It was also a day of pedestrians. I encountered a large number of people walking on the street, chatting (in the cold! with no coats!)  or waiting for the bus. Which reminds me – I survived my first IndyGo experience to see friends who could not come to see me. It was a great experience and I don’t understand why more people don’t ride it. But that is a tale for another post.

Another Walk

I’ve had a challenging two weeks as I carefully walk to get a script filled. I’ve had interviews, the first real time interviews I’ve had in years. There was no mention or ritual shaming as I have had in some phone interviews or phone screens about the long duration of my unemployment, or veiled age discrimination. But I have no idea if I got either gig.

I did get a request of writing samples. This always rubs me the wrong way. What are they looking for? They want me to disclose content that I have no right to have in my possession. Maybe it’s not my writing they want, but derive some kind of professional advantage from evaluating the content. Nearly all of what I write as a technical writer is not mine – I’m not Napster. ‘Nuff said.

I’ve also been ill, affecting my balance.
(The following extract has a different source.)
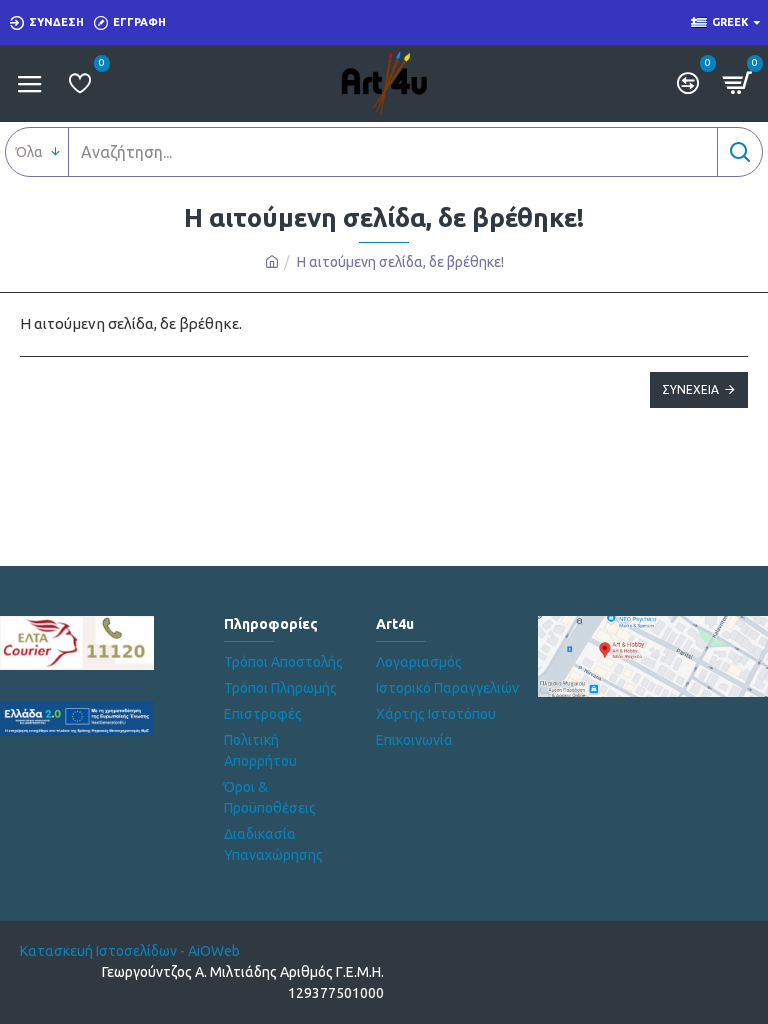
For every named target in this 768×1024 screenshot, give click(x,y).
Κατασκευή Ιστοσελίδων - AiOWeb (130, 951)
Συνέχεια (690, 389)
The first attack of vertigo was at home, violent in its severity. The second attack was a week ago, not so bad, but was in public. My doctor gave me some meds, and dispensed some advice. He asked me “Are you happy?” and I said “No”. I’m not happy at all – not with really anything. He assured me that good things were coming my way, and sent me out to pay my bill.

So I was scared, walking to Kmart, fearful I would have another attack, this time with no one with he who could help me. But it was all good. The magnolias are in bloom. Springtime is here, ready or not.

Leap Day

I smiled this morning as I woke up. I heard birds chirping. The sky was light, but the sun had yet to rise. Coffee, journaling, and the obligatory job search email, I dress and escape the house. I know that it is the last day of February, that spring is far away, but the plants and animals seem to be more than ready. And it’s not just warm out, it’s hot. I carry my jacket with me. I slowly walk south as the cars, trucks and buses drive past. The bushes and trees have a halo of light green around them.

My lunch tastes good. People crowd the restaurant, I enjoy being there. Like the wise men of old I go home by a different way, dodging mud and puddles from the rain earlier in the morning. As I walk home, this time north along South Meridian. Just south of the bridge over Pleasant Run I always have to chuckle, There are two bars frowning across the street from each other. There is a pleasant breeze. It is a good day.